Potentially deadly bomb-making materials, including ammonium nitrate, were found by authorities searching the garage at a Tampa, Florida, residence where two young men, described as neo-Nazis, were found fatally shot late last week.
The suspect in the double homicides is a former neo-Nazi himself, who recently converted to Islam — apparently motivated to kill his former neo-Nazi associates because they were disrespecting his new faith, according to media accounts.
Police not only found the bomb supplies, but a picture of 1995 Oklahoma City bomber Timothy McVeigh during the search, the Tampa Bay Times reported.
Brandon Russell, 21, an admitted neo-Nazi and member of the Florida National Guard, has been charged with illegal possession of explosives.

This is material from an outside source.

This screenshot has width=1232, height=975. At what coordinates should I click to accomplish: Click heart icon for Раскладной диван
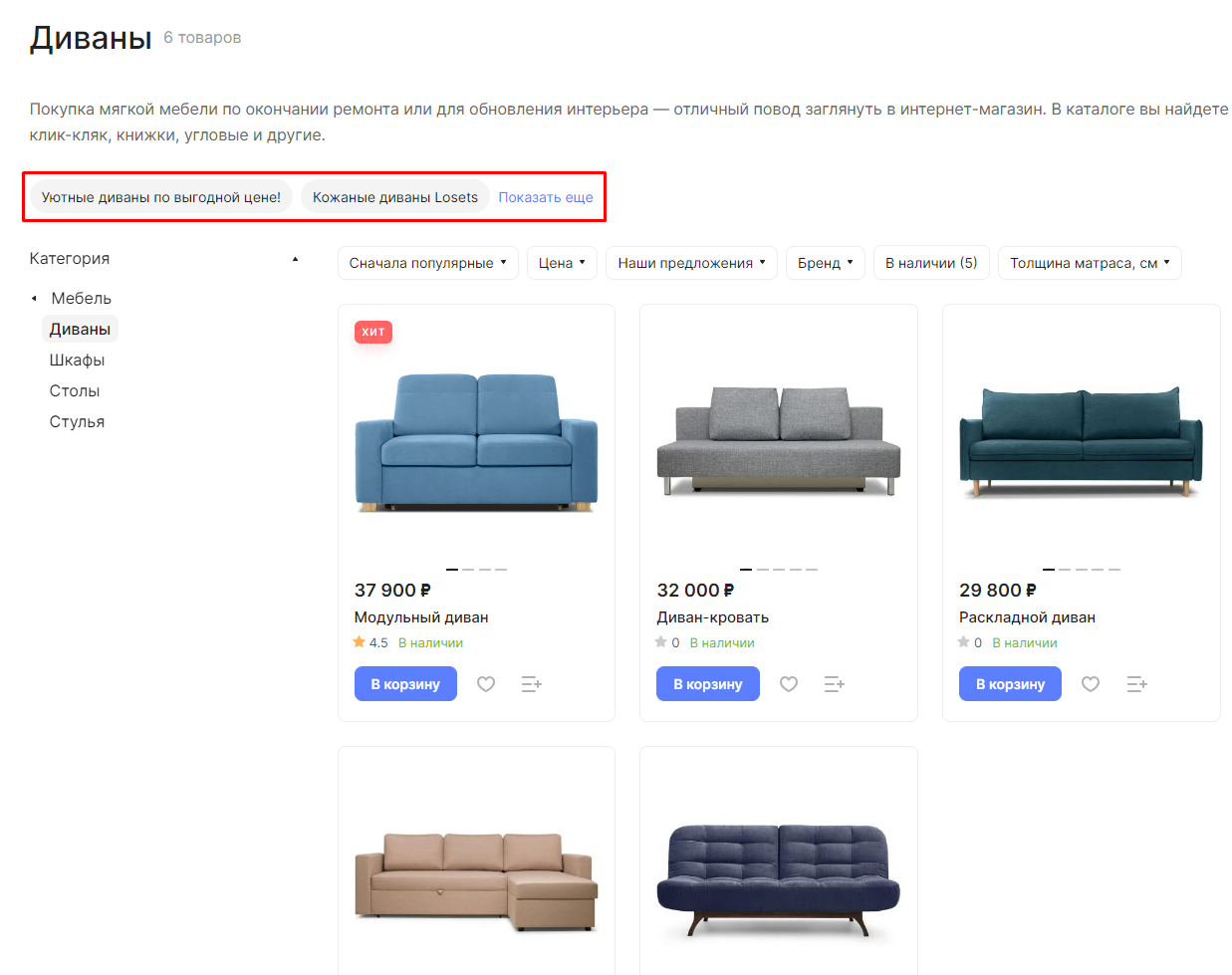(x=1091, y=684)
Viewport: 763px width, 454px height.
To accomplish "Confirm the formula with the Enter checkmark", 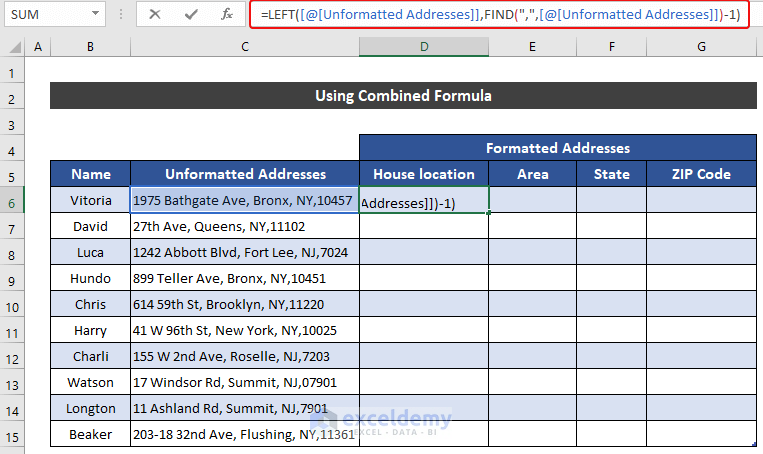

Still in his military uniform, apparently having just returned from duty, he was found crying at the entrance of the upscale apartment residence he shared with Devon Arthurs, and the two homicide victims.
Arthurs, 18, led police to the apartment on May 19 after confessing that he fatally shot two other young men who also shared the residence, Jeremy Himmelman, 22, and Andrew Oneschuk, 18, the Tampa newspaper reported.
Arthurs, who owned several firearms found at the residence, has been charged with two counts of murder. In Russell’s adjoining bedroom, police found a framed photo of McVeigh, the paper reported.
In a garage used by the tenants, authorities found an explosives cache, including a quantity of a chemical known as HMTD, potassium chlorate, potassium nitrate, nitro methane, hexamine and citric acid and one pound of ammonium nitrate. It was a key ingredient used by McVeigh in this deadly truck bomb attack on the Murrah Building in Oklahoma City.
The Tampa newspaper, quoting police sources, reported that Russell, a private first class in the Florida Army Guard, had obtained the explosive materials, but authorities haven’t disclosed if they know when or where they were purchased or stolen.
Authorities say there apparently was a plan to target infrastructure with the explosive materials, but they haven’t disclosed specific intended targets, nor have they said if the suspects’ and victims’ computers and cell phone records have turned up leads.
FBI agents assigned to a terrorism task force likely are heavily involved in the evolving investigation.
An explosives expert, quoted by the Tampa newspaper, said the recovered explosives could “do significant damage,” plenty enough to blow up a vehicle.